(WORK INSTRUCTIONS):
Copy the lines below word for word, from the line containing "will click(112, 507)." through the last line of the data.

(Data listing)
- - -

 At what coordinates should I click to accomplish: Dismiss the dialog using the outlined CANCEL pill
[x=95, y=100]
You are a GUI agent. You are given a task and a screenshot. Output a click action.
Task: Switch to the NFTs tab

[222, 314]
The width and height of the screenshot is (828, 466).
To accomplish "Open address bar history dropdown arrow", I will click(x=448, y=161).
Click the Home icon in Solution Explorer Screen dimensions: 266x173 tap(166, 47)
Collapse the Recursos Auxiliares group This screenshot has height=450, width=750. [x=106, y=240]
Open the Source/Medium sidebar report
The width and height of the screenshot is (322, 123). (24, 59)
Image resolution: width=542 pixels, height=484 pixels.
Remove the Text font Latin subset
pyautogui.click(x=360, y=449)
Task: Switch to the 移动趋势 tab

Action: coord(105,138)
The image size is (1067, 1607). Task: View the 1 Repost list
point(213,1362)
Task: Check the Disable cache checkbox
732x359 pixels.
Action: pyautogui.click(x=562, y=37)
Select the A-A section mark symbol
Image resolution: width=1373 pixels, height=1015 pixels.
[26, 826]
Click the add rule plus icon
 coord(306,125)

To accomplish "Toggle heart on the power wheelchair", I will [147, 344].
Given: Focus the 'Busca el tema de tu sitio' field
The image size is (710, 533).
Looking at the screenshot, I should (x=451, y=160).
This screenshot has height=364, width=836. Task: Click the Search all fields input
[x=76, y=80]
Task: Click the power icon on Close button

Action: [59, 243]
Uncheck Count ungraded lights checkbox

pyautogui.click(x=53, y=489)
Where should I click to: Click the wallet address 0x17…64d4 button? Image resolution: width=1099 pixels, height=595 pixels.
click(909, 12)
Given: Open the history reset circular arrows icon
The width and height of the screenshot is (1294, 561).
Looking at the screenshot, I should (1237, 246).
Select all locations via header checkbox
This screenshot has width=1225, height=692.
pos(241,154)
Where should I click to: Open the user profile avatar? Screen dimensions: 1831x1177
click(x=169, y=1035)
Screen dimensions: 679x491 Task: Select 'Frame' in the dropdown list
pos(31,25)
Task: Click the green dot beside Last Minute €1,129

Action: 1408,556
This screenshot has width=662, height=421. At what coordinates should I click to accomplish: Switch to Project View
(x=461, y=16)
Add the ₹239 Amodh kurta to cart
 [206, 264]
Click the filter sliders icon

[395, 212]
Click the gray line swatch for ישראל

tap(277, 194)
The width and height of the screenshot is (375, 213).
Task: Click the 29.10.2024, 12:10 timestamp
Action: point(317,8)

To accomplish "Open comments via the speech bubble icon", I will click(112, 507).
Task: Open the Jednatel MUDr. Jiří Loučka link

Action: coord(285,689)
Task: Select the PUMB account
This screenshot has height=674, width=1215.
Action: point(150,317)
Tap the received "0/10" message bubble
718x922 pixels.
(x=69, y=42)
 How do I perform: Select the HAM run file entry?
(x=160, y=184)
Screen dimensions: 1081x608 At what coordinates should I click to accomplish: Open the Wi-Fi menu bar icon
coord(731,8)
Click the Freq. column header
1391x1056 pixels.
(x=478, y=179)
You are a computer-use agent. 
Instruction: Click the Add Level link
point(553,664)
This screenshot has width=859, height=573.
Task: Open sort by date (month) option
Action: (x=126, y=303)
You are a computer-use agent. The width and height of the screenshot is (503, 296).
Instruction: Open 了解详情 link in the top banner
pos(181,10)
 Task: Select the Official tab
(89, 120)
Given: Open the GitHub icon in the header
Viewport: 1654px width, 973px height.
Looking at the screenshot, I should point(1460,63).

- - -

(WORKED SOLUTION):
To accomplish "Open comments via the speech bubble icon", I will click(112, 507).
Task: Open the Jednatel MUDr. Jiří Loučka link

Action: coord(285,689)
Task: Select the PUMB account
This screenshot has height=674, width=1215.
Action: point(150,317)
Tap the received "0/10" message bubble
718x922 pixels.
(x=69, y=42)
 How do I perform: Select the HAM run file entry?
(x=160, y=184)
Screen dimensions: 1081x608 At what coordinates should I click to accomplish: Open the Wi-Fi menu bar icon
coord(731,8)
Click the Freq. column header
1391x1056 pixels.
(x=478, y=179)
You are a computer-use agent. 
Instruction: Click the Add Level link
point(553,664)
This screenshot has width=859, height=573.
Task: Open sort by date (month) option
Action: (x=126, y=303)
You are a computer-use agent. The width and height of the screenshot is (503, 296).
Instruction: Open 了解详情 link in the top banner
pos(181,10)
 Task: Select the Official tab
(89, 120)
Given: Open the GitHub icon in the header
Viewport: 1654px width, 973px height.
Looking at the screenshot, I should point(1460,63).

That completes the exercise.